Nachdem der Schriftsteller seinen Vortrag mit dem Ausruf "Zur Hölle mit der Schule! Es geht um die Sprache. DIE SPRACHE IST DAS LEBEN." beendete, stand Jessicas Entschluss fest.
Und so beginnt das Mädchen zu schreiben. Aus dem Aufsatzthema Mein schönster Ferientag macht sie eine 47seitige Erzählung, was ihre Lehrerin weder versteht noch honoriert.
Und aus ihrem Leben in diesen Jahren macht sie diesen wunderbaren Roman, der Anfang der vierziger Jahre angesiedelt ist. Verdunkelung, die ständige Bedrohung durch Luftangriffe und vor einer Invasion der Nazis bestimmen den Alltag. Ausgebombte Häuser prägen das Straßenbild, und als Jessica aufs Land eingeladen wird, fragt sie sich, ob sie alles dabei habe, "Gasmaske, Personalausweis, Lebensmittelmarken".

Sie hat genau eine Freundin – die anderen mögen sie nicht so besonders. Sie sagt allen die Wahrheit, ob angebracht oder nicht, und kleidet sich, wie sie will. "... ich trug die Haare anders. Ich kämmte sie rundum glatt nach unten, ohne Scheitel, auch vors Gesicht, und dann band ich ein Band oder irgendetwas, egal eigentlich, rund um den Kopf, und dann schlug ich das Haar um dieses Band herum ein, ganz rundrum, wie bei einem Lampenschirm".
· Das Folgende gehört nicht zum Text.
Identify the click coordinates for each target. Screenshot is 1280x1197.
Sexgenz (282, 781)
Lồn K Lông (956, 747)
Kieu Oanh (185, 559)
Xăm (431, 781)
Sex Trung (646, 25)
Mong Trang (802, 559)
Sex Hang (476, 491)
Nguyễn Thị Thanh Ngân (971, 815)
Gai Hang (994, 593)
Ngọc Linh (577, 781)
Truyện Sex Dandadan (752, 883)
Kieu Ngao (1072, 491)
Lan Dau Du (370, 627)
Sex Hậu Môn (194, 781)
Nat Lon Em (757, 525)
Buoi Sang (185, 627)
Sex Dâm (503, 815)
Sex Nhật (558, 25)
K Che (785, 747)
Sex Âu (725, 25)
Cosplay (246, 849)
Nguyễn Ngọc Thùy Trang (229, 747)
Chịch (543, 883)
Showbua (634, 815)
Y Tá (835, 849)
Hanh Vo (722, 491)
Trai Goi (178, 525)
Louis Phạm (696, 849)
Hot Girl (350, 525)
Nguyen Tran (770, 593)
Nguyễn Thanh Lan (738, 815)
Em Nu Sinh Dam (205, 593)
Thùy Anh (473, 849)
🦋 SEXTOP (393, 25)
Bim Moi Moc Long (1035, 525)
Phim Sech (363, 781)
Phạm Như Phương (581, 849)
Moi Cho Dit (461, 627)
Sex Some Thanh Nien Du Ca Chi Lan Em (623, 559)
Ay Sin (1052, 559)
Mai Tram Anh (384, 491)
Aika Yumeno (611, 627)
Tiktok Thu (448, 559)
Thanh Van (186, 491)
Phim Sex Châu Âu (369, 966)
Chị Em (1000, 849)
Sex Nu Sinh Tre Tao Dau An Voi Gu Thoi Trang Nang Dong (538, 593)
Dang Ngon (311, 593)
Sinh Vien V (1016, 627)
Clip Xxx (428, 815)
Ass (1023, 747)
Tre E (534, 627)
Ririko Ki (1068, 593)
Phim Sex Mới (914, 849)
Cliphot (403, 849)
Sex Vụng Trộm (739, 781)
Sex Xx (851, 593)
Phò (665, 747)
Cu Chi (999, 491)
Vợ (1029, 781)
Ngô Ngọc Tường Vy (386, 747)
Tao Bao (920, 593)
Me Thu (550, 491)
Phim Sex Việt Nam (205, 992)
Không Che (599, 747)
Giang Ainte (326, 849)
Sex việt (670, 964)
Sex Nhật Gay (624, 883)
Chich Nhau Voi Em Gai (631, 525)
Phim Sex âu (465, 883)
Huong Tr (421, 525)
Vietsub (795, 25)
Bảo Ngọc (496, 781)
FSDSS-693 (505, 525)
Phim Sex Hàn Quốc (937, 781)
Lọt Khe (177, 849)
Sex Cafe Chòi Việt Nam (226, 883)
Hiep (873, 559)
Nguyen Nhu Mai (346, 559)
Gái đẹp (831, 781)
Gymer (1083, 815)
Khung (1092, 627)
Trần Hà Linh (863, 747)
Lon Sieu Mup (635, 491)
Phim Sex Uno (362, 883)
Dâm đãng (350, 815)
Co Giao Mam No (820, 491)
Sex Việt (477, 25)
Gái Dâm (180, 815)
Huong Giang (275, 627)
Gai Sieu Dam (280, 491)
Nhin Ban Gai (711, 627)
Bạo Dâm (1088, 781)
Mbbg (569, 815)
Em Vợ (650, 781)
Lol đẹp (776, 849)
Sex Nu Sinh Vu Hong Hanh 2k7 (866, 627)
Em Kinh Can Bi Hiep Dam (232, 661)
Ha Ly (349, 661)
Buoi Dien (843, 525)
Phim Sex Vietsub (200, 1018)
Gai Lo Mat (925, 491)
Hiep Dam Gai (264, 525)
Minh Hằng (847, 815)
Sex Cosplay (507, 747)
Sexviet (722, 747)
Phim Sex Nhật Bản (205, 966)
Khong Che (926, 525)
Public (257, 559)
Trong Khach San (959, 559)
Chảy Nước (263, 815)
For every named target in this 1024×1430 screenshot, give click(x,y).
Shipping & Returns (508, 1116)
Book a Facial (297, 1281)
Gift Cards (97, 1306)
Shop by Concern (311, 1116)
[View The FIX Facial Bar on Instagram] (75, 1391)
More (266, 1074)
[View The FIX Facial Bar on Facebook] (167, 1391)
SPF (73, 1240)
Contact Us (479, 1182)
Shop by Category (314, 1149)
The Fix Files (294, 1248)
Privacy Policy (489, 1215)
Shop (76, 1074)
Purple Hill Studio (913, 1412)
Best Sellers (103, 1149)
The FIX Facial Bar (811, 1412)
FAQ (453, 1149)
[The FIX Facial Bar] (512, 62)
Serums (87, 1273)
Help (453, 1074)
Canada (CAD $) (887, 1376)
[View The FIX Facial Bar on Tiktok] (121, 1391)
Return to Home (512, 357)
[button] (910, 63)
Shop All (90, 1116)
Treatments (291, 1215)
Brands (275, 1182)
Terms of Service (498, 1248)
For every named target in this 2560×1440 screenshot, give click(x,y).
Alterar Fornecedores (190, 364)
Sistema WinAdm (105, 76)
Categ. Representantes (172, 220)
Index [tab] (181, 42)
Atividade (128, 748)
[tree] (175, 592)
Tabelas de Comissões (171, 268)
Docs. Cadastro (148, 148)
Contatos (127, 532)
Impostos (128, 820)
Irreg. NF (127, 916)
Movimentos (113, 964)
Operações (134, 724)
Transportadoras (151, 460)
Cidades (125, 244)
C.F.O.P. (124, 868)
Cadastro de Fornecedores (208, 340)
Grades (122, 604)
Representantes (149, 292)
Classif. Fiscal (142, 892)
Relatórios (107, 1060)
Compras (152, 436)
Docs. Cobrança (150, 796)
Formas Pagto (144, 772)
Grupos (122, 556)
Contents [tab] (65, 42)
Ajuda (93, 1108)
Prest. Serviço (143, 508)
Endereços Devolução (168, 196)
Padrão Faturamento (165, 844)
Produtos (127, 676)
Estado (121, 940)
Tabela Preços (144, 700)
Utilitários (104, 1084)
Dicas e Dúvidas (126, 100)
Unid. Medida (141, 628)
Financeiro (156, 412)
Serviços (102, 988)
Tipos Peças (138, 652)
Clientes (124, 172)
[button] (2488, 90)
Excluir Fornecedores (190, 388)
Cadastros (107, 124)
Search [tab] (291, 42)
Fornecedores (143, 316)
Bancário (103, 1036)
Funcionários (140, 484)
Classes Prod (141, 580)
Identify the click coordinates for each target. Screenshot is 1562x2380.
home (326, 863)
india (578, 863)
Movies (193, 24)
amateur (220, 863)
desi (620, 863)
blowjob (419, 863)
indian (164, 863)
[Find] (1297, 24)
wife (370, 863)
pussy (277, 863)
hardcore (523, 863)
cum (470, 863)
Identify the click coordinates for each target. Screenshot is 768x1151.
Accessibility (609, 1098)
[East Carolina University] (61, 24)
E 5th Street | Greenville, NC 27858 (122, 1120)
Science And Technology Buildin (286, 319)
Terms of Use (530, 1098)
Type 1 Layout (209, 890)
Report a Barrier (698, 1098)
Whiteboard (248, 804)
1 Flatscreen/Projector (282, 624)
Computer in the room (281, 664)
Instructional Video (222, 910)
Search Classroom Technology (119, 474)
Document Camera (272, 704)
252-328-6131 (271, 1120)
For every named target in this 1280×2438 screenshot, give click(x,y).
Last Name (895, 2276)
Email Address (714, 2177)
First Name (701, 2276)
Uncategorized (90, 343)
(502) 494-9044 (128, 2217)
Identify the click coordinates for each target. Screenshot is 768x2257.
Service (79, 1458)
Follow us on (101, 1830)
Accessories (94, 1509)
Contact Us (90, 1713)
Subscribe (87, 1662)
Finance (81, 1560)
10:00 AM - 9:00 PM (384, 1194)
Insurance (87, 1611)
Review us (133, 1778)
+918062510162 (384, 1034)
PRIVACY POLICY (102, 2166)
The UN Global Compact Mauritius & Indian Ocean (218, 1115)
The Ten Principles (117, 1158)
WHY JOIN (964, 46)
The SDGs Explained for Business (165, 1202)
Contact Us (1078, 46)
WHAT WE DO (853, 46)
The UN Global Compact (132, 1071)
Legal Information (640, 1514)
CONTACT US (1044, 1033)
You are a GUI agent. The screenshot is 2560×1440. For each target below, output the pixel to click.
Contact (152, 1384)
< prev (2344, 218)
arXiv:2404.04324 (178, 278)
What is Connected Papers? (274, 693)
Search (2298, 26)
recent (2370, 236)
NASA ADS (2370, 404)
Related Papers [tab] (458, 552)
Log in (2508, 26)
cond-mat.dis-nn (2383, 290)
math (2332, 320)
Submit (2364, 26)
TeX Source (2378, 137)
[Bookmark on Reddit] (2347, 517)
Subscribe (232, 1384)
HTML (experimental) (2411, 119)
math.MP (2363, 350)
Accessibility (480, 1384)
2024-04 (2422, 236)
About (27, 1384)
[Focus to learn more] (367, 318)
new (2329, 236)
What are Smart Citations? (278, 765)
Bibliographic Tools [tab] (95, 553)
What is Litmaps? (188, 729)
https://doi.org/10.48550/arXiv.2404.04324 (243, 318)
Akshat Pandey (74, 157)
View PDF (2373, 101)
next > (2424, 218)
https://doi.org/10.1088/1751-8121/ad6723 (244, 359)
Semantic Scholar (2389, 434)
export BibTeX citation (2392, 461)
Der Text brilliert und ist energiegeladen. Wunderbar sind die Beschreibungen vom Glück des Schreibens. Der Samstag, an dem Jessica ihre lange Erzählung schrieb "war großartig! Er war großartig., ruft sie und setzt an ihre Lehrerin gewandt hinzu "Sie blöde Schnepfe!
Ihr erfrischender Eigensinn fegt durch die Seiten. Ihr Entschluss "Ich werde nicht sein wie sie, nur weil es für sie einfacher ist" steht fest.

Es ist erstaunlich, dass Jane Gardams Werk international so wenig bekannt ist, während sie in Großbritannien eine gefeierte Autorin ist. Als Einzige gelang es ihr, zweimal den Whitbread Award für den besten Roman zu gewinnen. 1978 war sie für den Booker Prize nominiert. 1999 gewann sie den Heywood Hill Literary Prize for a Lifetime´s Contribution to Literature und schließlich wurde sie 2009 zum Officer des "Order of the British Empire" ernannt.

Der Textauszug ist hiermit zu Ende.